Словом, когда пришло время уходить на пенсию, Степан Степанович и школа расстались с чувством взаимного облегчения. Как водится в таких случаях, в адрес Чернушкина было сказано немало теплых слов, и цветы были, и подарочек на память, и, вспомнить стыдно, даже слеза после третьей или четвертой рюмки навернулась. Однако, даже утирая эту самую слезу несвежим носовым платочком, Степан Степанович точно знал, что все это – так, для проформы, видимость одна. Никто о нем не пожалеет, никто не вспомнит уже через год, а если и вспомнит, так просто к слову – дескать, работал здесь такой, Стакан Стаканычем Чекушкиным величали, рисование вел и не просыхал никогда...

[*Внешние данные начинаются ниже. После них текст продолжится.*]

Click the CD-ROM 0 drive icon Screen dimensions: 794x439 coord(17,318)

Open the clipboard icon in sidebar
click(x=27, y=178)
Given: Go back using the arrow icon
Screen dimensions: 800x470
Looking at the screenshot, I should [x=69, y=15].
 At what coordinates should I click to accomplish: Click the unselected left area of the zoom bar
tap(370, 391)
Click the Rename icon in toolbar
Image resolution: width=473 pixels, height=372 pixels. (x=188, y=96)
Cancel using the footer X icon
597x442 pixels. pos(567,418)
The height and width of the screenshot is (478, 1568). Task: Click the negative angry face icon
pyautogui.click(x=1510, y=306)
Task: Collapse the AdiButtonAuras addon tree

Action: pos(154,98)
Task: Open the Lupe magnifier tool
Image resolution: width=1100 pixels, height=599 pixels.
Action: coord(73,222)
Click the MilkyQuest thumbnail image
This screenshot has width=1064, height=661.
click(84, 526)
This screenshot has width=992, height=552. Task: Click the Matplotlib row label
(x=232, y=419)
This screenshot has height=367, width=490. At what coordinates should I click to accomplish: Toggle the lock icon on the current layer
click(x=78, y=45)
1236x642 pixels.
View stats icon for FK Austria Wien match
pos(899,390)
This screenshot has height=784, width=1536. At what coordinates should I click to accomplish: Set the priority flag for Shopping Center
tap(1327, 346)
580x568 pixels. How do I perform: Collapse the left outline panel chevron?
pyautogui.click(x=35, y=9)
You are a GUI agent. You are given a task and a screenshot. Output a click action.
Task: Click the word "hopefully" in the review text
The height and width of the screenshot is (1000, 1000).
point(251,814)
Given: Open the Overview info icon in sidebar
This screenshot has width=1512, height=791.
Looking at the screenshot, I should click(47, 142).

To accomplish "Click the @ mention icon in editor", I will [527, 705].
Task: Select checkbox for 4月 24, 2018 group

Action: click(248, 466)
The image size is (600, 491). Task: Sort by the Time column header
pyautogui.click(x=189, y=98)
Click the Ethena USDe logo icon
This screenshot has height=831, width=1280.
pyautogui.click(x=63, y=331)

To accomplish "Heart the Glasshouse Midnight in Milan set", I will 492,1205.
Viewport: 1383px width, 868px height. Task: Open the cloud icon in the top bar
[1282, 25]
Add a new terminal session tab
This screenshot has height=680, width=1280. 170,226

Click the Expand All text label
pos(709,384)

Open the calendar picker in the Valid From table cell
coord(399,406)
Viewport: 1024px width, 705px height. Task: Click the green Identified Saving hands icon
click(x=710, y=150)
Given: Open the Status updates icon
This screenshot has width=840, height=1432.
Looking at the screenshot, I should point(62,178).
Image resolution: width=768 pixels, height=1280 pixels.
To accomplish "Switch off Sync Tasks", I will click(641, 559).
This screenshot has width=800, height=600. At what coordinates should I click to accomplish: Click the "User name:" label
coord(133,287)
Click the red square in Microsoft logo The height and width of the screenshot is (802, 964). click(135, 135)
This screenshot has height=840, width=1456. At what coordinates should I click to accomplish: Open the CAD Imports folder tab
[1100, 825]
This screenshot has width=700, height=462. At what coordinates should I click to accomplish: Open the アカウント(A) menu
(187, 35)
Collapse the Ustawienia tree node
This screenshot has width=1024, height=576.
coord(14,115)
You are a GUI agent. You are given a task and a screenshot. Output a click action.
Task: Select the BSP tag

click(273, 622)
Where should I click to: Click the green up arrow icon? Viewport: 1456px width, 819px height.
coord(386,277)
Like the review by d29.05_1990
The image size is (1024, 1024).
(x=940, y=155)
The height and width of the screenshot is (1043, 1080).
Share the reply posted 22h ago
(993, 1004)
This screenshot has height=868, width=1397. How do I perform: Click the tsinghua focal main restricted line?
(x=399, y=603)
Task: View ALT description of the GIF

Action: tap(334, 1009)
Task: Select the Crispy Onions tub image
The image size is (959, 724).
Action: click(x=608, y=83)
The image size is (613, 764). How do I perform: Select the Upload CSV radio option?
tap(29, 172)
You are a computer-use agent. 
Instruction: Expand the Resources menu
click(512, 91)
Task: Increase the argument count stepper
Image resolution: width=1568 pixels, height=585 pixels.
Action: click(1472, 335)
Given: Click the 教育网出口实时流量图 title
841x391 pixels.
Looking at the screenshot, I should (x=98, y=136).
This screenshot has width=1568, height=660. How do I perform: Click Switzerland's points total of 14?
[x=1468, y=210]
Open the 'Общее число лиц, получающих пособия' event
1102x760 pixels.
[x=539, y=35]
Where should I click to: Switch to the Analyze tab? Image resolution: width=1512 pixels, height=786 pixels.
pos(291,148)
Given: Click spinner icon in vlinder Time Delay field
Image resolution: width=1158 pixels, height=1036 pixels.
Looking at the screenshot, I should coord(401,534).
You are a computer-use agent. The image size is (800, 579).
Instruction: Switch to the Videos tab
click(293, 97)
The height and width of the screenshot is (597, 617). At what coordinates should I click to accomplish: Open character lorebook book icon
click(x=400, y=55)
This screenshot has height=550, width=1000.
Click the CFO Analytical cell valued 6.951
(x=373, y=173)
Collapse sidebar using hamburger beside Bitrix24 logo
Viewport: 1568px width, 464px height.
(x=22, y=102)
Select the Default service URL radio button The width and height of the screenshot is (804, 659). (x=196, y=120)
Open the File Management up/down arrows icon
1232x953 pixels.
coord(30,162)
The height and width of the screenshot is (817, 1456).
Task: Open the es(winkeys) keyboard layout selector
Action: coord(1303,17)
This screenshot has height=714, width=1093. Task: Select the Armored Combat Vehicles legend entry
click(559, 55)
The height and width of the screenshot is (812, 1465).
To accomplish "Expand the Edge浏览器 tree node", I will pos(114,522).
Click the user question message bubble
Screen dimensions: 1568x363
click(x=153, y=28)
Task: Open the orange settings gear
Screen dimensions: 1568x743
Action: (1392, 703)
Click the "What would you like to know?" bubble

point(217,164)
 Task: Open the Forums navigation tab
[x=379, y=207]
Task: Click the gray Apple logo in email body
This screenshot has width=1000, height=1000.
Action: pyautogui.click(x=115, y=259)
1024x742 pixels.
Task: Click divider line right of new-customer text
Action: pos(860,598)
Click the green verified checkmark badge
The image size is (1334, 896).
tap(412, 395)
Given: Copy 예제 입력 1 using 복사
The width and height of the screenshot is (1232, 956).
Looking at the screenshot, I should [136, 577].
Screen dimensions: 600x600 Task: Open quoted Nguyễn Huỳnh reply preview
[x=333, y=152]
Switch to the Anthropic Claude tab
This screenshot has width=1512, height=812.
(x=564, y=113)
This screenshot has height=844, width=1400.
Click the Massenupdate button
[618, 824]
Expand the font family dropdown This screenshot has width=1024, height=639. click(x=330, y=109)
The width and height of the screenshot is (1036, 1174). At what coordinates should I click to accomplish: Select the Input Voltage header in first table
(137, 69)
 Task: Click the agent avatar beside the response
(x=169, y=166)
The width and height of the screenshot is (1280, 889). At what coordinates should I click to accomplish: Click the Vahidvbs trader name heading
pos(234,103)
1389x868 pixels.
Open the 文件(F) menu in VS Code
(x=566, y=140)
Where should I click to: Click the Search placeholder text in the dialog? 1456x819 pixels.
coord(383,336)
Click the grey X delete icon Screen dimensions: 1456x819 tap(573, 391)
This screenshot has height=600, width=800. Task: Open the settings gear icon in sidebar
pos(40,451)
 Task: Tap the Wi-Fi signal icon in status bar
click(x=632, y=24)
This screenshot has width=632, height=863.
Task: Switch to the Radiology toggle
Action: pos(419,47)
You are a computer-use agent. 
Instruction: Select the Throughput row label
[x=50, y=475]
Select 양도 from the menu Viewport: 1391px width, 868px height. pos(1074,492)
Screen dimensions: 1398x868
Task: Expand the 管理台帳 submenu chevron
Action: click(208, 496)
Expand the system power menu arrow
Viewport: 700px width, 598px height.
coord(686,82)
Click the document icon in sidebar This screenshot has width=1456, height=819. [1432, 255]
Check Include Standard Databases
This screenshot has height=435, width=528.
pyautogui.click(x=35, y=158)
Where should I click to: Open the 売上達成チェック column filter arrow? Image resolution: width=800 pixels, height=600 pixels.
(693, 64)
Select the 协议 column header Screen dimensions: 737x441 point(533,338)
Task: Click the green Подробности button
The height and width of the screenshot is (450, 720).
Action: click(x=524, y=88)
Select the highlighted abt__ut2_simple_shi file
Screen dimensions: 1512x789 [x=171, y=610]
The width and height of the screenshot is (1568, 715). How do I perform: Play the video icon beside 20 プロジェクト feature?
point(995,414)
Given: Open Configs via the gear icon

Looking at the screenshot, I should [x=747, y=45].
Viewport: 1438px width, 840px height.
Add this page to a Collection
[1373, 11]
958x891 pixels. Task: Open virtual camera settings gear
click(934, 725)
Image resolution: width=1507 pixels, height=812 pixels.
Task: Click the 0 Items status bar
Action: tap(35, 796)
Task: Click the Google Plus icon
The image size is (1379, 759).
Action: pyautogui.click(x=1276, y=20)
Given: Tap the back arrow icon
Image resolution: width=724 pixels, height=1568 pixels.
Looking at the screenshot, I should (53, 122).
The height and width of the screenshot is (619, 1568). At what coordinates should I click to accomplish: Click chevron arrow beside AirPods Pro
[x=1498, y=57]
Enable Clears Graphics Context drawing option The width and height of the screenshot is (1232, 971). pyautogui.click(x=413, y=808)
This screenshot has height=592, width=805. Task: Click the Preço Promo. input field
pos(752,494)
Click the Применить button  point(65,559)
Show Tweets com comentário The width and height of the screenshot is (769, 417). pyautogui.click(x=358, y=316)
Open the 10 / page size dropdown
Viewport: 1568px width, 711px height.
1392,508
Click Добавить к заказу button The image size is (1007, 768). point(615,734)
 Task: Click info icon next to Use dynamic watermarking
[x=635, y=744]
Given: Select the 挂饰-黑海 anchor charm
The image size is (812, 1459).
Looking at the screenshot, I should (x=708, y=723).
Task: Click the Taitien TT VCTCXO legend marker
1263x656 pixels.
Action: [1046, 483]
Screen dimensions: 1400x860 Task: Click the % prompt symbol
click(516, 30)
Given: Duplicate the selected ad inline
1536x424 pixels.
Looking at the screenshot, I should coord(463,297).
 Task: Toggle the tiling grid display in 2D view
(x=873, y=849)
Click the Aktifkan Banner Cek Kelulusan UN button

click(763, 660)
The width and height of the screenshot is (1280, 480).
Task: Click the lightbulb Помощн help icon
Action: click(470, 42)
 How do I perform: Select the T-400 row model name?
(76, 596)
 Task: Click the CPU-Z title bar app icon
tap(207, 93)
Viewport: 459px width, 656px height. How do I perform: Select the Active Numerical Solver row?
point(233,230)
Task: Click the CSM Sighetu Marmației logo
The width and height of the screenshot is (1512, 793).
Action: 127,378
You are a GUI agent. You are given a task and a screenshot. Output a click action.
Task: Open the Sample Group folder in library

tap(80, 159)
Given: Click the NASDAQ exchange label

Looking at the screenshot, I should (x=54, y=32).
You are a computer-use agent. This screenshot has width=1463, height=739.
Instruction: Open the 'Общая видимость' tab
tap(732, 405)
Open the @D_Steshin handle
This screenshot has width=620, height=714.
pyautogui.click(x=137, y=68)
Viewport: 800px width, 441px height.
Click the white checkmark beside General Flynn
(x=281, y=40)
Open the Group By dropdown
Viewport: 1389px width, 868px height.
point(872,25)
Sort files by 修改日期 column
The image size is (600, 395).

В общем, на пенсию Чернушкин ушел не сопротивляясь и даже с радостью – это было похоже на возвращение домой из долгого плена или с каторги какой-нибудь. Пенсия у него была маленькая, но тут помогло, пригодилось полученное в юности ремесло, да и то, что осталось от таланта, наконец-то пригодилось. Живя в курортном городе и умея рисовать, грех не заработать себе на кусок хлеба с маслом и на ту же самую чекушку. Портреты Степану Степановичу удавались недурно – слава богу, набил руку, на уроках от скуки набрасывая на бумаге физиономии учеников, пока те корпели над изображением куба и шара. Пейзажи он тоже писал – и маслом, и акварелью, и пастелью даже, хотя последнюю технику не слишком жаловал, – и получались они у него не то чтобы мастерски – видал он и получше, и даже на набережной, где стоял со своими картинами, видал, – но была в них какая-то изюминка, теплота какая-то, что ли... Да оно и немудрено: торопиться Чернушкину было некуда, накопить на машину и особняк он не рассчитывал, семьи, которую кормить-одевать надо, не имел, а потому мог себе позволить работать не спеша и вкладывать в каждый мазок частичку собственной души – сколько уж ее, этой души, у него осталось. Временами ему даже чудилось, что, радуя заезжих туристов своими миниатюрами, платит он какой-то давний долг, искупает какую-то смутную, не совсем понятную вину – то ли перед людьми, то ли перед Богом, то ли перед самим собой.